My friend and colleague Charles Vogl refers to recognizing your core and inviting members into deeper engagement as inviting them into “inner rings”. Members are intentionally ushered into these inner rings, which helps to recognize them as important contributors to the community.

To intentionally invite core members into these inner rings, you’ll want to consider the criteria, selection process, and invitation copy. Inviting members into the core will require clarity at each of these critical decision points. Here’s how to achieve the clarity you’ll need:

Clarity of Criteria 

Who exactly do you consider to be your core members? It must be clear to members who is selected and why they are selected. Without this clarity, choosing whom to invite into a higher tier of engagement can look like favoritism or nepotism, which in turn discourages others from participating or causes them stress as they try to fit some unclear criteria for membership. That doesn’t create a special air of exclusivity; it creates chaotic, high-school-like community dynamics.

Instead of leaving criteria open-ended or private, create clear standards for who will be invited into premium membership with the community. Perhaps the criteria are:

  1. At least 2 years of active membership
  2. At least 50 post responses of high quality in the last year (as measured by peer-reviewed quality scores)
  3. Established thought leadership through article writing

Whatever you choose, document it, and then make it accessible to those on the outside and inside. This keeps you accountable for upholding your own criteria and will bring ease to the rest of the community.

Clarity of the Selection Process 

Next, it must be clear how members are selected to be invited into these inner rings. Make the selection process transparent and clear to those who are on the outside. Let folks know how they can get selected to be part of this group. The most common processes are application-based, done by handpicking (though be careful: this easily introduces bias), or triggered by a certain level of participation.

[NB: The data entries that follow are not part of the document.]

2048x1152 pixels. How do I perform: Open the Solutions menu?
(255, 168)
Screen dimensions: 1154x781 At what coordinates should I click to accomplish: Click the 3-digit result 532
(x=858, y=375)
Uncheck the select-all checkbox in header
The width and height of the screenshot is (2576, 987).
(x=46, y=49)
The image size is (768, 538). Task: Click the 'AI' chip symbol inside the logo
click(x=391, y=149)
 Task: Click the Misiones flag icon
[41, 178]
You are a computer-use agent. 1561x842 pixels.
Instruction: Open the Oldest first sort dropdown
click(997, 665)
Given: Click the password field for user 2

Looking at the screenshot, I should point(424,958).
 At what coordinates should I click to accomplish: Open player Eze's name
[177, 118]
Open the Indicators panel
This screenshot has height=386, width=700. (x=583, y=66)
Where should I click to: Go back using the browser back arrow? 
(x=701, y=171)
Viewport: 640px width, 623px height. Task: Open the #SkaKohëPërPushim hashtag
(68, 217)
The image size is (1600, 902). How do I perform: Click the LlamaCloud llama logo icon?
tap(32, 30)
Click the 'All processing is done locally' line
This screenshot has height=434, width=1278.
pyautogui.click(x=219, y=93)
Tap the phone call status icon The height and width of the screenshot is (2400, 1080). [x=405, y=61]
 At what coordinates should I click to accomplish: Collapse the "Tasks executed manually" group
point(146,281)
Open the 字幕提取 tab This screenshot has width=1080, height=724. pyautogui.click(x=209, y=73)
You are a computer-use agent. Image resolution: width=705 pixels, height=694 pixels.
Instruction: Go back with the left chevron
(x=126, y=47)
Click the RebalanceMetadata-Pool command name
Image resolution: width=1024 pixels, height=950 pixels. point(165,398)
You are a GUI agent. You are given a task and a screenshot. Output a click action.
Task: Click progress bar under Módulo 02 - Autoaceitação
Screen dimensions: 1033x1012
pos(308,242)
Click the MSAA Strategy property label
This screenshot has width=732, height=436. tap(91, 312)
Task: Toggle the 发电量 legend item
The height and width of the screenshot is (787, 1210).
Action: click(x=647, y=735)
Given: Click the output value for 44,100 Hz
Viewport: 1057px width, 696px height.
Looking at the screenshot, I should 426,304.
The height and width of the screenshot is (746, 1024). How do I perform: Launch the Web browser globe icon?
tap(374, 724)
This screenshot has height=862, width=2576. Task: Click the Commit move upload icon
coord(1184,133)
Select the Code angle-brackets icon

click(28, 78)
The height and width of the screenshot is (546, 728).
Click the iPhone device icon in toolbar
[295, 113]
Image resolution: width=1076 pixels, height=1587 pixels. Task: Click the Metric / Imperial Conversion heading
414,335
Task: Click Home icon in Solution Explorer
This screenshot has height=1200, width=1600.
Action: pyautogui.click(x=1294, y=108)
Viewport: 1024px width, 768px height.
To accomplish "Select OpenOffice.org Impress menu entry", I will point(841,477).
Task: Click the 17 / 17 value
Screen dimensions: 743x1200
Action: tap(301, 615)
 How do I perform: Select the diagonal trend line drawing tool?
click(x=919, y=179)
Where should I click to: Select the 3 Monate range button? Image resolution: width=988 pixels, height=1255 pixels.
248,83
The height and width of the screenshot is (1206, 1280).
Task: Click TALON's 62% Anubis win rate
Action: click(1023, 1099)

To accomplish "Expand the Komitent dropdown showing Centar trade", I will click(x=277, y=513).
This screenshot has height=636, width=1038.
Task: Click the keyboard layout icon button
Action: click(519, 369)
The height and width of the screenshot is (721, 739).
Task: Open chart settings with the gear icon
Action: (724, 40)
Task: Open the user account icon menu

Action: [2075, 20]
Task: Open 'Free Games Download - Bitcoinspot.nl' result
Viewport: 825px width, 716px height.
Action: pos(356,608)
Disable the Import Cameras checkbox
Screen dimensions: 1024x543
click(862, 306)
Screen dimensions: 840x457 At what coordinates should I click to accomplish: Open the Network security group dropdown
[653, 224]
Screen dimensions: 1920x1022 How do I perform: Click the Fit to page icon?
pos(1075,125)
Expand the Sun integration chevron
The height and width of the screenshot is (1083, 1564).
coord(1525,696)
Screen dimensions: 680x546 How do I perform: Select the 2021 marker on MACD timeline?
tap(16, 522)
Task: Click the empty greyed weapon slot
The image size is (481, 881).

Also, be sure to clearly signpost and communicate information around admission deadlines or if participants are accepted via rolling admission.

Clarity of Your Invitations 

Your invitation is the very start of this core member experience and is therefore the first impression these important members will have of your leadership. Your invitation should come from someone specific (not an automated [email protected] email), ideally from someone who the community member already knows and respects.

The invitation itself should be warm and welcoming, but should also set clear expectations for what they are being invited into. Be sure your member invitations include:

  1. What they are being invited to
  2. What’s in it for them
  3. What you are asking of them
  4. What success will look like for them
  5. How long the program will continue (if it is time-bound)

It’s best at this invitation stage that you invite them in and ask for their consent to add them to the group. Do not “voluntell” them that they are now part of something new! This robs them of choice, which means the program is likely to be filled with members who don’t really want to be there. Instead, let them tell you that they enthusiastically want to be part of the program and then follow up with details about how to join.

Once members are clear that they are being invited into something special, something exclusive, that’s when the magic can start happening.

Learn more about identifying your community’s most dedicated members and building a super user program with our free eBook here.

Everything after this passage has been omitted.